- YOUR TASK -
Start at the line that contains "Given: Click the Dashboa... navigation button" in the listing below and extract every line through the last, exactly; leave pictures out.

- RECORDS SHOWN -
------------------------------------------------------------
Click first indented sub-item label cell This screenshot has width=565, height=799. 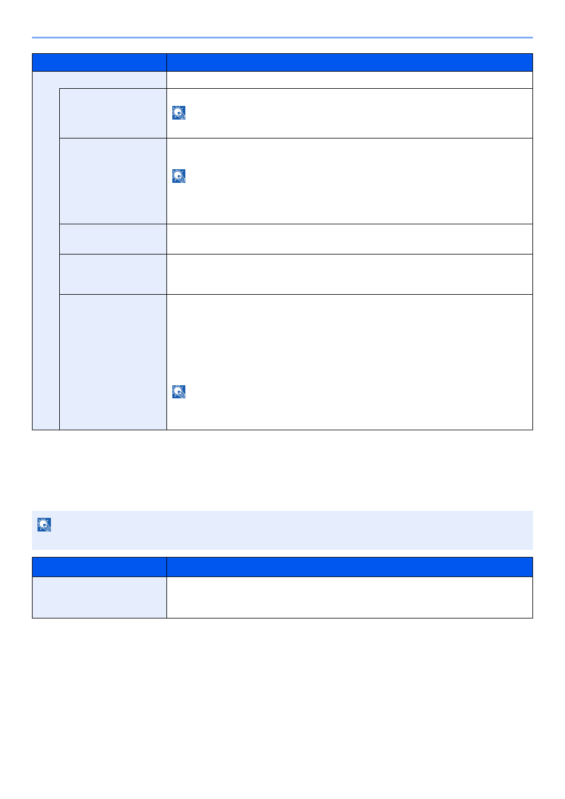(113, 113)
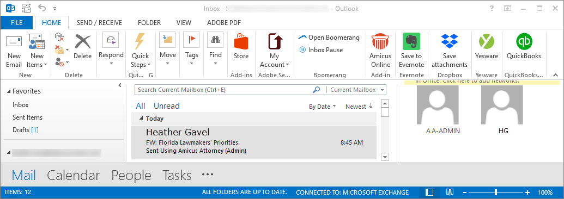Open the Amicus Online add-in

tap(380, 51)

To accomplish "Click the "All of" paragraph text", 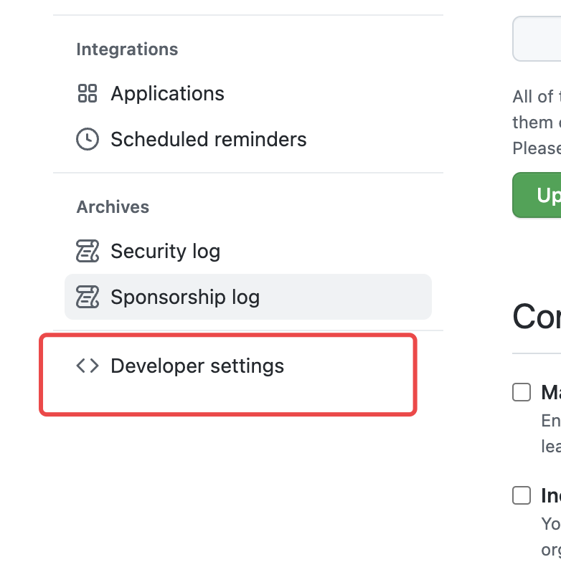I will (533, 97).
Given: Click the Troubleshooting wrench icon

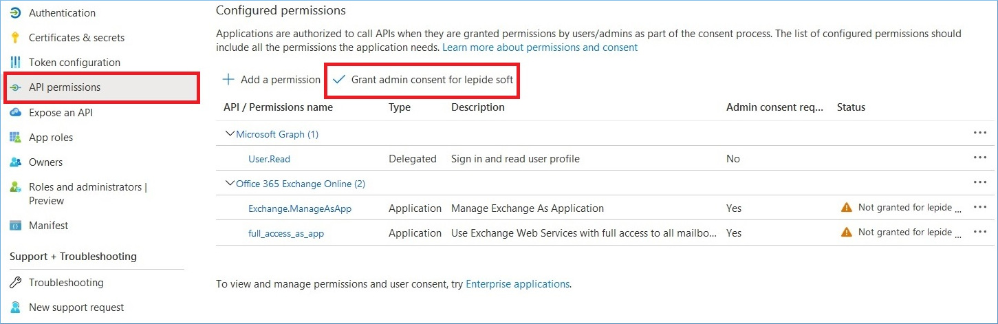Looking at the screenshot, I should pos(15,283).
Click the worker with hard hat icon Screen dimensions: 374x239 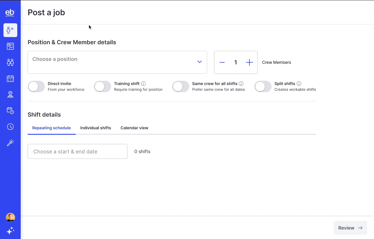pos(10,95)
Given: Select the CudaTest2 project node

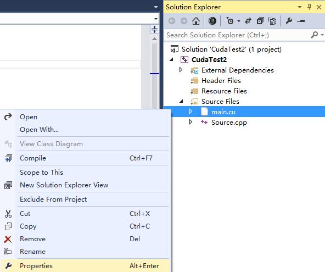Looking at the screenshot, I should (209, 60).
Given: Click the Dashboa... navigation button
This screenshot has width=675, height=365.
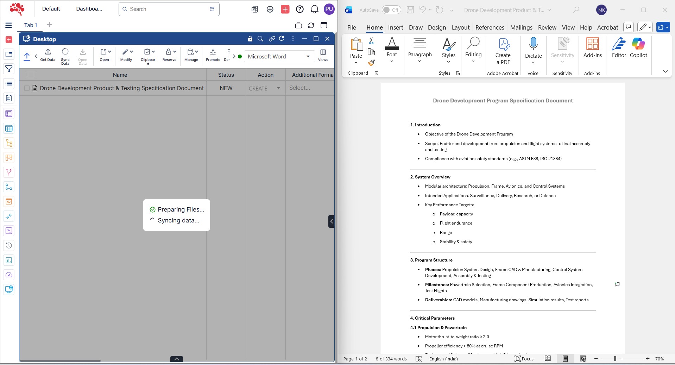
------------------------------------------------------------
- RESULT BELOW -
Given: Click the Dashboa... navigation button
This screenshot has width=675, height=365.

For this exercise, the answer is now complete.